Hilton plans to cut its environmental footprint in half and double its social impact investment by 2030. With this commitment, Hilton will institute science-based targets to reduce carbon emissions and send zero soap to landfills.
The company also will double the amount it spends with local and minority-owned suppliers, and double its investment in programs to help women and youth around the world. These goals are part of Hilton’s Travel with Purpose corporate responsibility strategy to further the United Nation’s 2030 Sustainable Development Agenda.
New consumer research reaffirms Hilton’s corporate responsibility strategy. According to a survey of 72,000 Hilton guests, social, environmental and ethical considerations are central to their buying preferences, especially those younger than 25 years old. The six-day survey was conducted in May 2018 and asked travelers if they research a hotel company’s environmental and social efforts. It discovered:
- Of respondents, 33 percent actively seek this information before booking—of those, 60 percent conduct research even if the information is not easily accessible: 44 percent under the age of 25 actively seek this information and 36 percent of leisure travelers actively seek this information, compared to 29 percent of business travelers
- Female travelers (39 percent) are more likely to actively seek this information before booking than male travelers (29 percent)

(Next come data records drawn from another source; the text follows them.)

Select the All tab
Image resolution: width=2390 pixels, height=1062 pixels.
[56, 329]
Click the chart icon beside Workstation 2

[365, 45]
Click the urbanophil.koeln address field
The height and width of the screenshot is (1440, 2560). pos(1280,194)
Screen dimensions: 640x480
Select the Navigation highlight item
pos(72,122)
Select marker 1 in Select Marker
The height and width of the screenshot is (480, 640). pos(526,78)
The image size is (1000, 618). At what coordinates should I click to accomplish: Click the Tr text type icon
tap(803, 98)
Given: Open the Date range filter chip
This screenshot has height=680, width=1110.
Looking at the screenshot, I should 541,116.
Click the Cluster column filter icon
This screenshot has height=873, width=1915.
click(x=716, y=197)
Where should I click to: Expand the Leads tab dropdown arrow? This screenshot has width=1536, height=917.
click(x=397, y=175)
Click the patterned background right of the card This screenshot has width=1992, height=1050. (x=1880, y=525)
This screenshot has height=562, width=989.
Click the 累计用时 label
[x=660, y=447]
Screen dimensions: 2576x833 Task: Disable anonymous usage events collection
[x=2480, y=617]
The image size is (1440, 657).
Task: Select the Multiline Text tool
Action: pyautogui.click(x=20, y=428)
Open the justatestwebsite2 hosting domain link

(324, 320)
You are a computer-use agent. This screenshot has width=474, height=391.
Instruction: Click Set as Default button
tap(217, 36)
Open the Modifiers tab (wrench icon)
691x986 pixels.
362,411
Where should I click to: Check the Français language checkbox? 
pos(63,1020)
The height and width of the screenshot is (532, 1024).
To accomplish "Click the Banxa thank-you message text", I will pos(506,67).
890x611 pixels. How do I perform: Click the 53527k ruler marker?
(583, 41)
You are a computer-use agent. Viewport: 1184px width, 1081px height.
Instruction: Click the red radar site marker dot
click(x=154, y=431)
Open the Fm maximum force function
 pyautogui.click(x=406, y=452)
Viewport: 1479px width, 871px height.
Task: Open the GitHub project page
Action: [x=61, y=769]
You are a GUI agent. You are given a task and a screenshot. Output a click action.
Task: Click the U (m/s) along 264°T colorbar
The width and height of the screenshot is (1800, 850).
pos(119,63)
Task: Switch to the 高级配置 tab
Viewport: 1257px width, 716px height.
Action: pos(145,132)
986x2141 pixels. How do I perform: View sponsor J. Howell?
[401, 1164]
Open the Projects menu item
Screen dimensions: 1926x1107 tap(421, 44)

- Guests staying in Central/South America (46 percent), the Middle East/Africa (45 percent), Asia-Pacific (41 percent) and mainland Europe (35 percent) are more likely to seek this information before booking
“For nearly 100 years, Hilton has been driven by our mission to have a positive impact on the communities surrounding our hotels,” Christopher Nassetta, president and CEO, Hilton, and chairman, World Travel & Tourism Council, said in a statement. “In this golden age of travel, we are taking a leadership role to ensure that the destinations where travelers work, relax, learn and explore are vibrant and resilient for generations of adventurers yet to come.”
In April, Nassetta joined Patricia Espinosa, executive secretary of the UN Framework Convention on Climate Change, to engage travel-and-tourism industry leaders in a “common agenda” to take action on climate change, implement the Paris Climate Agreement and adopt science-based targets to reduce carbon emissions.
Hilton’s new 2030 goals include the following environmental and social targets:
Cut Environmental Impact in Half to Help Protect the Planet
- Reduce carbon emissions intensity by 61 percent, in line with the Paris Climate Agreement and approved by the Science Based Targets Initiative
- Reduce water consumption and produced waste by 50 percent
- Remove plastic straws from managed properties
- Sustainably source meat, poultry, produce, seafood and cotton
- Expand existing soap recycling program to all hotels and send zero soap to landfill
Double Social Investment and Drive Positive Change in Communities
- Double the amount spent with local, small and minority-owned suppliers
- Double investment in opportunity programs for women and youth, including partnering with local organizations and schools
- Contribute 10 million volunteer hours through team member initiatives
- Double monetary support for natural disaster relief efforts
- Advance human-rights capabilities in Hilton’s value chain to eradicate forced labor and trafficking
Since 2008, Hilton reduced carbon emissions and waste by 30 percent and energy and water consumption by 20 percent, saving more than $1 billion in operating efficiencies. LightStay, a performance measurement system, calculates, analyzes and reports the environmental impact at each of Hilton’s more than 5,300 hotels. Hilton will use LightStay to track its goal of reducing carbon emissions by 61 percent across its portfolio by 2030.
“The World Tourism Organization commends Hilton’s focus on sustainability, which is in line with our overall commitment as the UN’s agency that is dedicated to promoting sustainable tourism for development worldwide,” Zurab Pololikashvili, secretary-general of the World Tourism Organization, said in a statement. “Hilton has been our partner in this endeavor, raising awareness among customers with examples of best practices for the hospitality industry.”
“Companies play an integral role in solving our climate crisis,” Sheila Bonini, SVP, private sector engagement, World Wildlife Fund, said in a statement. “By committing to significant intensity emissions reductions based on science, Hilton is setting in motion a plan that will have ripple effects across the hospitality industry while providing more sustainable options for travelers.”